The three books reviewed in this post are library books, one digital and two physical.
The Kreutzer Sonata and other stories by Leo Tolstoy
I borrowed The Kreutzer Sonata from BorrowBox. I really wanted to read Anna Karenina (for the second time), but it was out on loan. The Kreutzer Sonata is not a full length novel, perhaps it might be novella-length, but the subject matter is rather heavier than I’d expect of a novella. The book also includes an explanation of Tolstoy’s views on matters dealt with in The Kreutzer Sonata. The other stories are Ivan the Fool, A Lost Opportunity, ‘Polikushka’ or, The Lot of a Wicked Court Servant, and The Candle. All these stories were written after what Wikipedia describes as Tolstoy’s ‘spiritual awakening’. They reflect his interpretation of Christianity. All of them are thought-provoking. The descriptions of the gulf between the aristocracy (of which Tolstoy was part) and the peasants were very telling. Some of the stories are happier than others. I particularly enjoyed Ivan the Fool.
My views about marriage do not altogether match Tolstoy’s as set out in his explanation. Having read his biography on Wikipedia, I realised that the main character in The Kreutzer Sonata is an exaggerated version of himself. That story is mainly made up of a single character telling his unhappy tale. Most of the other stories could be considered to have a deeper meaning (dare I say moral?).
Various editions are available, but they do not all include the same stories.

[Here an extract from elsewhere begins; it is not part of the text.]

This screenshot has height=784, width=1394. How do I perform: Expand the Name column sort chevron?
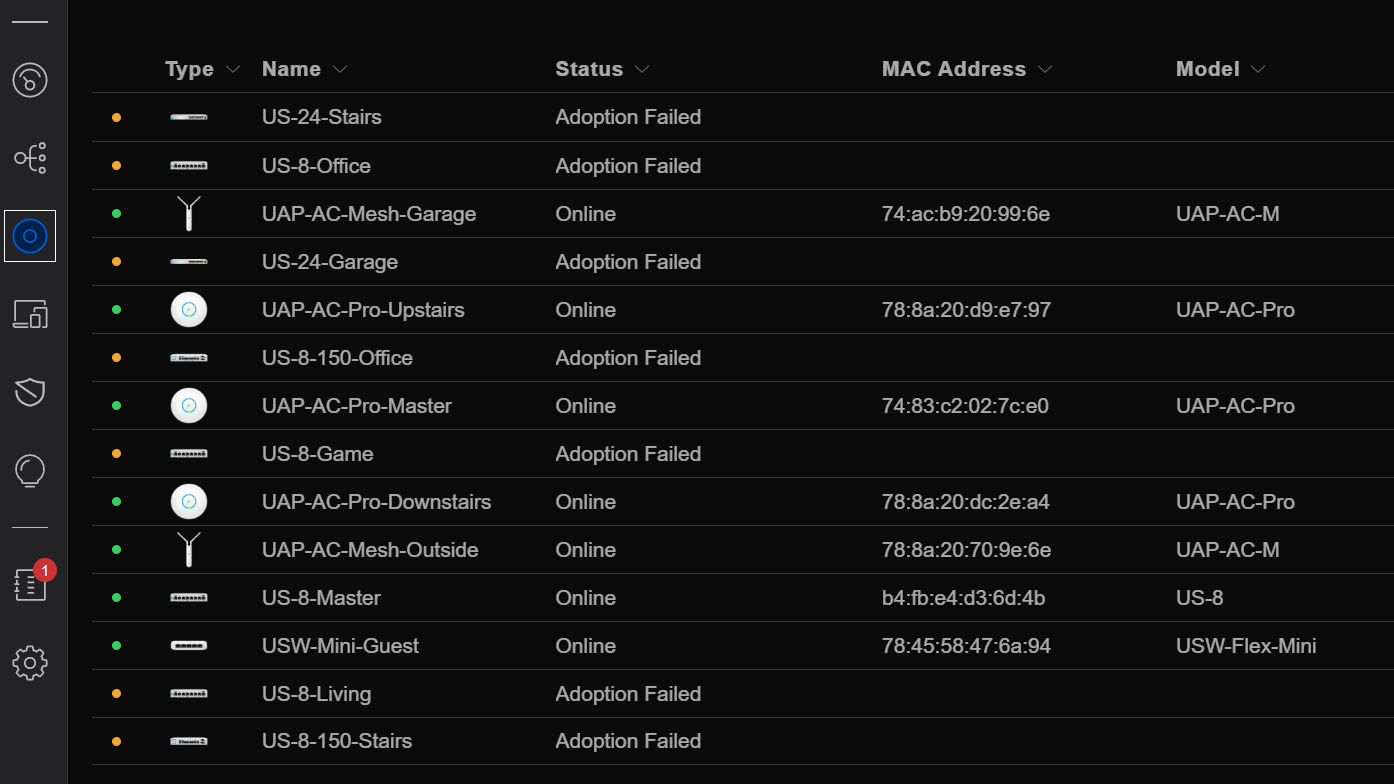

Spying on Whales The past, present and future of the world’s largest animals by Nick Pyenson
On a visit to the library I noticed Spying for Whales displayed in the nature section. It is an attractive hardback volume with illustrations. The text is very well written, explaining many facts in an accessible easily-read manner. There is the excitement of the quest for knowledge and of making discoveries, both of fossils and of deductions from the available data. The text is in three parts dealing with the past the present and the future. The next section gives corroborative references for phrases in the text. Then there is the Reference section proper followed by an index. The illustrations are helpful to the interpretation of the text, having been created by an expert on whales. (One of the reasons I borrowed this book was that I had recently written a poem about a whale for a challenge about endangered species. I was aware of how little I actually knew about them – Challenge 36 on Paint Chip Challenge) It is a remarkable book by a scientist (paleontologist) from the Smithsonian Institution.
A paperback edition is also available.
My Summer of Magic Moments by Caroline Roberts
Another library book I borrowed was My Summer of Magic Moments by Caroline Roberts. This is a romantic novel with a serious back story. The protagonist is a cancer-survivor, whose story emerges a little at a time. She is also a journalist and blogger with a positive outlook. The parts about writing were of particular interest to me. There is plenty of suspense. The chapter headings are all different ‘Magic Moments’. I read it a few chapters at a time between fairly short chunks of the nonfiction book. The settings are Newcastle-upon-Tyne and Bamburgh – a place I have visited. I enjoy reading books, where I can recall a place as well as imagining it from the descriptions.